→ **Set task A**: Rewrite all the records below with "ribbon" replaced by "toolbar" and nothing else changed. Omit the pictures from your version.
→ **Set task B**: Extend the account below of hacking a hard disk controller over JTAG, starting right after its final sentence.

→ **Document segment**:
************

Welcome

Hooking up JTAG

Luckily, there are other ways to find out information about these ICs than datasheets. One of my web searches actually resulted in something useful.

what I found was a thread from a guy called Dejan on the HDDGuru forums. Dejan had managed to corrupt the internal flash of his hard disk in some way and wanted to know if there's a way to either boot the controller from external flash, or a method to re-write the flash. For five days, he doesn't get a reponse, but the guy is inventive: the next thing he posts is the message that he has found the pinout of the JTAG-port. That's a major find: the JTAG-port can be used to control a controller like a puppet. You can stop it, restart it, modify memory, set breakpoints etc with it. Dejan then figures out how to dump the boot ROM of the controller, figures out there's a serial port on one of the hard disk headers and manages to restore his flash ROM. He then dumps a few more bits and pointers about the flash update process before finally disappearing into the mists of the Internet again.

All this was pretty useful information: it told me at least the Western Digital controllers seem to have an ARM-core that's accessible over the JTAG-port. It also told me these hard disks usually have a serial port, which is usually unused but could be useful for debugging my hack. With this, I should have enough information to start hacking.

So, this is my setup:

The red thing is an FT2232H-board, a cheap board you can get for about EUR30 which can do JTAG and serial, as well as SPI-communications. It's connected to the JTAG-interface of the hard disk, as well as the header where the hard disk has its serial port. The HD is directly connected to the SATA-port on my computers mainboard, as well as to an external ATX power supply. I use OpenOCD as the software to drive the JTAG-port.

Now, the question is: would it actually work? Dejan did this with a 2.5" 250G HD with an 88i6745-controller, and he detected an arm9-core. I grabbed a 3.5" 2TB HD with an 88i9146-controller instead, which had a different form factor and is a bit newer. Luckily, OpenOCD has a way to detect what's on the JTAG chain by itself. This is what it found:

This confused me for a bit... I expected a single tap, for the single ARM core that's inthere... but instead, I found three taps... does that mean this chip has three ARM-cores?

After some research, I found out that yes, the chip indeed seems to have three cores. There's two Feroceons, which are quite powerful arm9-like cores, and a Cortex-M3 core, which is a bit smaller, more microcontroller-ish core. Some more playing around (and later research) indicating the controllers all had different functions:

Now, what core to start hacking at? My target was to try and compromise the security of a system by using hard disk firmware mods. The easiest and probably hardest-to-detect way to do this was to modify data on the fly. That way, the data on the disk wouldn't need to be changed and the firmware could just make itself invisible. To do this, I would need to find a suitable core to that kind of interception: I needed to have a core that would have access to the data when it's in-transit from the disk to the SATA-cable, and also could be rigged to modify the data while it was in between those two points.

************

→ **Source material**:
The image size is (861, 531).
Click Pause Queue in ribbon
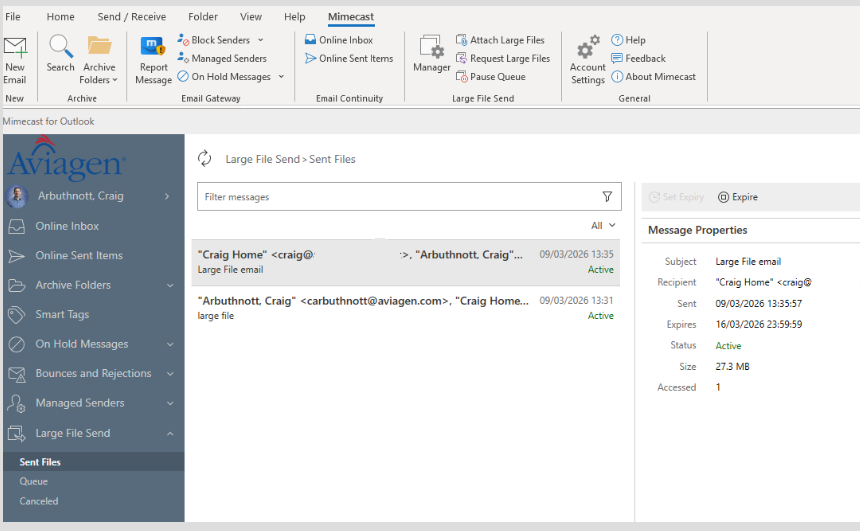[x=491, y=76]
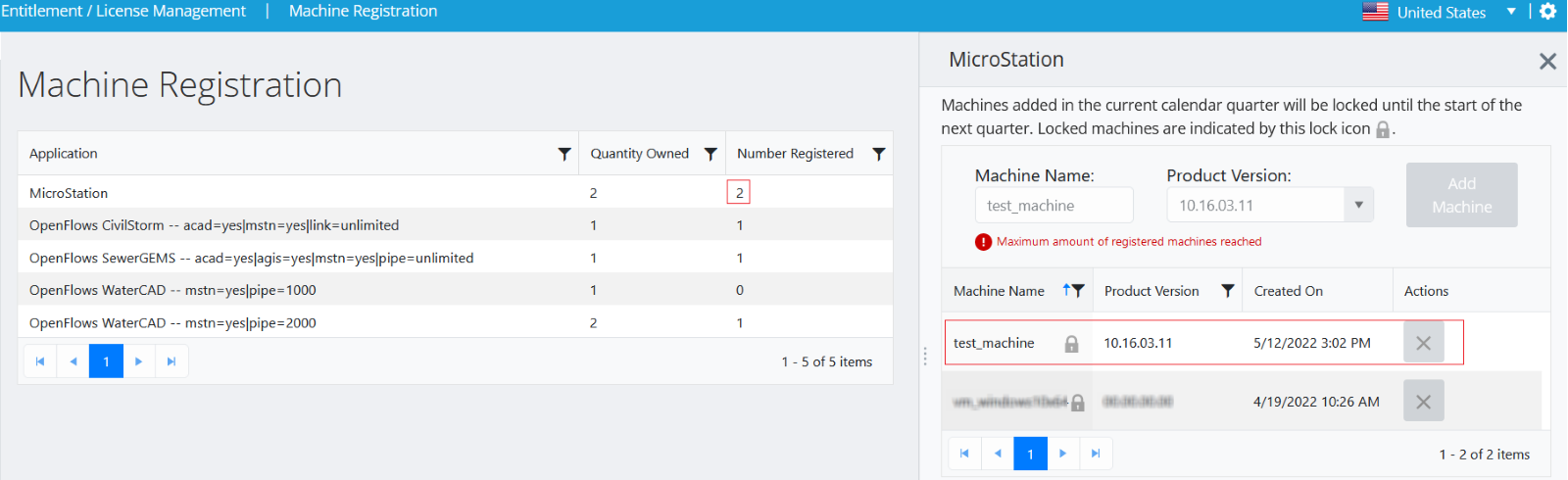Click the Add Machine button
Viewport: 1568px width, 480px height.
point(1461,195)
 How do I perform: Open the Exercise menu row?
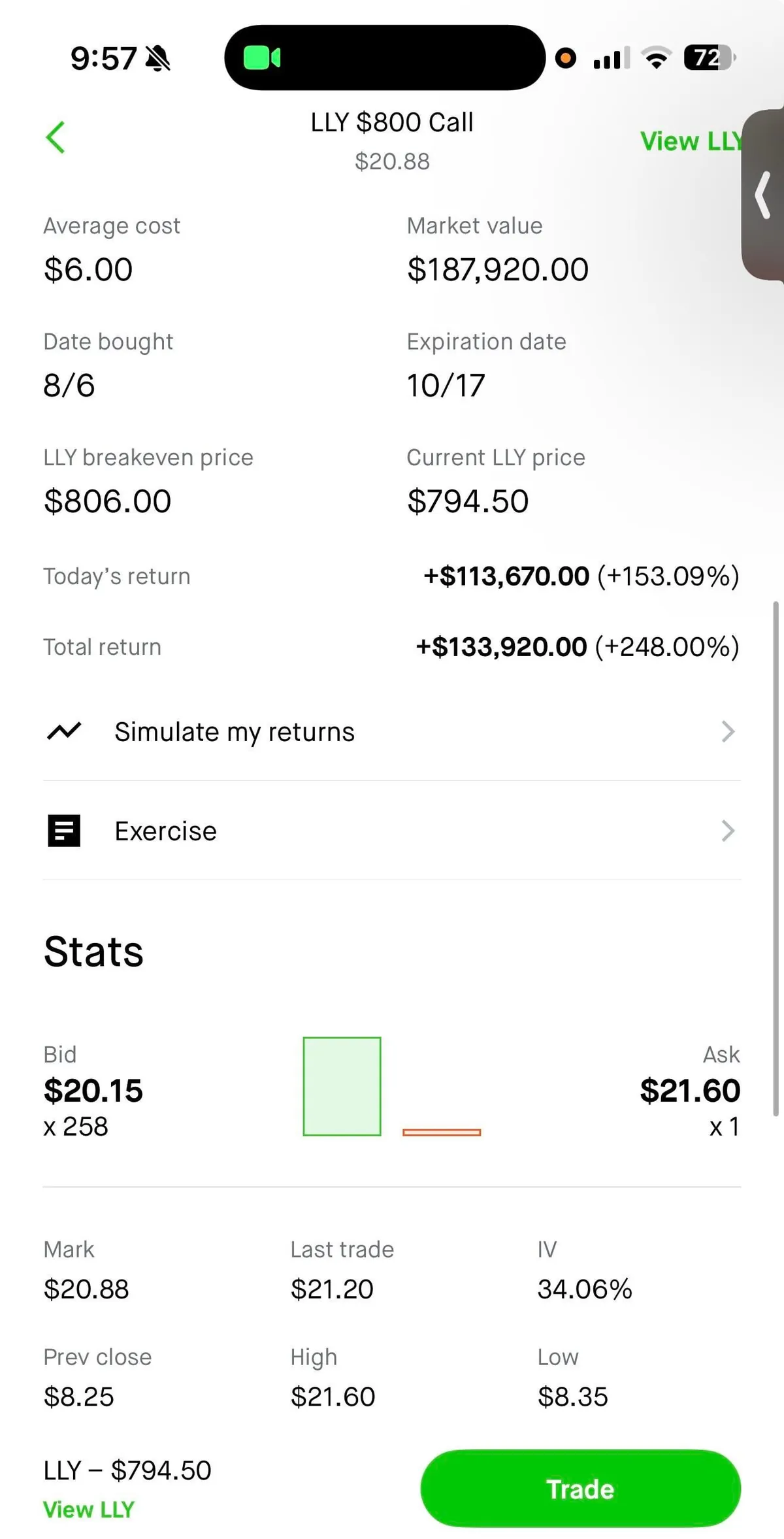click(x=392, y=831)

************

→ **Written response A**:
The image size is (861, 531).
Click Pause Queue in toolbar
[x=491, y=76]
Click the Add Machine button
Viewport: 1568px width, 480px height.
point(1461,195)
 How do I perform: Open the Exercise menu row?
click(x=392, y=831)

→ **Written response B**:
Now, how would that data get from the HD platters to the SATA interface? Here's where I used a bit of intuition. My reasoning went something like this:
If the processors would use a standard memory copy, with them running at 150MHz, they would only be able to reach 150*23/2=2.4Gbps, and in practice most likely much less. The hard disk is specced at 6Gbps, so there's probably some hardware acceleration involved. The most likely hardware acceleration would be to use DMA. That would mean the data is copied directly from the head reading logic to memory, without active involvment of the processor. The same goes for the SATA-port: the processor would have to only indicate where the data is, and the DMA logic would take care of reading the data directly from memory.

If this was the case, where would the memory that the DMA-engine would be pointed at, be located? The cache of the hard disk would be a good location: data read from the disk would need to be in cache anyway, so it would make sense to copy it there immediately when reading from the disk. I figured out earlier that Feroceon 2 was responsible for the cache handling; that'd make it a prime target for a hacking attempt.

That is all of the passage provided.